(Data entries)
★ ★ ★ ★ ★
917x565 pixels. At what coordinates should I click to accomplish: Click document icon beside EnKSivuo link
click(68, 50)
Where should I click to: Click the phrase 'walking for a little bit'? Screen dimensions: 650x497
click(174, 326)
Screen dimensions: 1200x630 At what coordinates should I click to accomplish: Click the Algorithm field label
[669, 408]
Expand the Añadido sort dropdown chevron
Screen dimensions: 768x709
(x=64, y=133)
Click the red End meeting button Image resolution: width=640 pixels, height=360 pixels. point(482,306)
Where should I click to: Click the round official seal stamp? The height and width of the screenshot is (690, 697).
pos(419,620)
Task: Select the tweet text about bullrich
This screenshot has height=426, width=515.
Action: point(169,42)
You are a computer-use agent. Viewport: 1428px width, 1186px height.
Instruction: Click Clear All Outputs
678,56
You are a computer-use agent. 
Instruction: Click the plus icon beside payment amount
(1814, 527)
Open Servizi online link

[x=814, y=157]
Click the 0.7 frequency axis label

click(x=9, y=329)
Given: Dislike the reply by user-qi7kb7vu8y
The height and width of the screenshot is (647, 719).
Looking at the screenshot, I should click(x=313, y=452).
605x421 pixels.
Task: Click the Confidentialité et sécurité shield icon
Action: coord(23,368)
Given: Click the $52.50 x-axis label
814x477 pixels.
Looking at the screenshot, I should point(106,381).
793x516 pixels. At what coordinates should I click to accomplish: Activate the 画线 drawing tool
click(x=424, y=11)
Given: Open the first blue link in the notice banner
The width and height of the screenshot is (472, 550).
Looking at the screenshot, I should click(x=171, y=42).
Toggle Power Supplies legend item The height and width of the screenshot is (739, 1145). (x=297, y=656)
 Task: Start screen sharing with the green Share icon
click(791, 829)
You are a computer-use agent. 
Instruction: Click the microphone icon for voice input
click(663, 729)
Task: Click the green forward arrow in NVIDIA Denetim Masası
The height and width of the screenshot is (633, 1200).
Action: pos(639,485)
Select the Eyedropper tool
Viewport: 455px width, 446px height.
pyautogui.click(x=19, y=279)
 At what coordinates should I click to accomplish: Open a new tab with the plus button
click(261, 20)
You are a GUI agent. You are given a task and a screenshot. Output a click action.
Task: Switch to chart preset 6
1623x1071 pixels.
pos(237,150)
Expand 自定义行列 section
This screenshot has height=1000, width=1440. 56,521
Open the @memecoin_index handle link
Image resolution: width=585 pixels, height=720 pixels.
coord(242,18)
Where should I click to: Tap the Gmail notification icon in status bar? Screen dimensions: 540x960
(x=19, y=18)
★ ★ ★ ★ ★
PROMPT:
For this exercise, transcribe all the records exactly.

REPLY:
917x565 pixels. At what coordinates should I click to accomplish: Click document icon beside EnKSivuo link
click(68, 50)
Where should I click to: Click the phrase 'walking for a little bit'? Screen dimensions: 650x497
click(174, 326)
Screen dimensions: 1200x630 At what coordinates should I click to accomplish: Click the Algorithm field label
[669, 408]
Expand the Añadido sort dropdown chevron
Screen dimensions: 768x709
(x=64, y=133)
Click the red End meeting button Image resolution: width=640 pixels, height=360 pixels. point(482,306)
Where should I click to: Click the round official seal stamp? The height and width of the screenshot is (690, 697).
pos(419,620)
Task: Select the tweet text about bullrich
This screenshot has height=426, width=515.
Action: point(169,42)
You are a computer-use agent. Viewport: 1428px width, 1186px height.
Instruction: Click Clear All Outputs
678,56
You are a computer-use agent. 
Instruction: Click the plus icon beside payment amount
(1814, 527)
Open Servizi online link

[x=814, y=157]
Click the 0.7 frequency axis label

click(x=9, y=329)
Given: Dislike the reply by user-qi7kb7vu8y
The height and width of the screenshot is (647, 719).
Looking at the screenshot, I should click(x=313, y=452).
605x421 pixels.
Task: Click the Confidentialité et sécurité shield icon
Action: coord(23,368)
Given: Click the $52.50 x-axis label
814x477 pixels.
Looking at the screenshot, I should point(106,381).
793x516 pixels. At what coordinates should I click to accomplish: Activate the 画线 drawing tool
click(x=424, y=11)
Given: Open the first blue link in the notice banner
The width and height of the screenshot is (472, 550).
Looking at the screenshot, I should click(x=171, y=42).
Toggle Power Supplies legend item The height and width of the screenshot is (739, 1145). (x=297, y=656)
 Task: Start screen sharing with the green Share icon
click(791, 829)
You are a computer-use agent. 
Instruction: Click the microphone icon for voice input
click(663, 729)
Task: Click the green forward arrow in NVIDIA Denetim Masası
The height and width of the screenshot is (633, 1200).
Action: pos(639,485)
Select the Eyedropper tool
Viewport: 455px width, 446px height.
pyautogui.click(x=19, y=279)
 At what coordinates should I click to accomplish: Open a new tab with the plus button
click(261, 20)
You are a GUI agent. You are given a task and a screenshot. Output a click action.
Task: Switch to chart preset 6
1623x1071 pixels.
pos(237,150)
Expand 自定义行列 section
This screenshot has height=1000, width=1440. 56,521
Open the @memecoin_index handle link
Image resolution: width=585 pixels, height=720 pixels.
coord(242,18)
Where should I click to: Tap the Gmail notification icon in status bar? Screen dimensions: 540x960
(x=19, y=18)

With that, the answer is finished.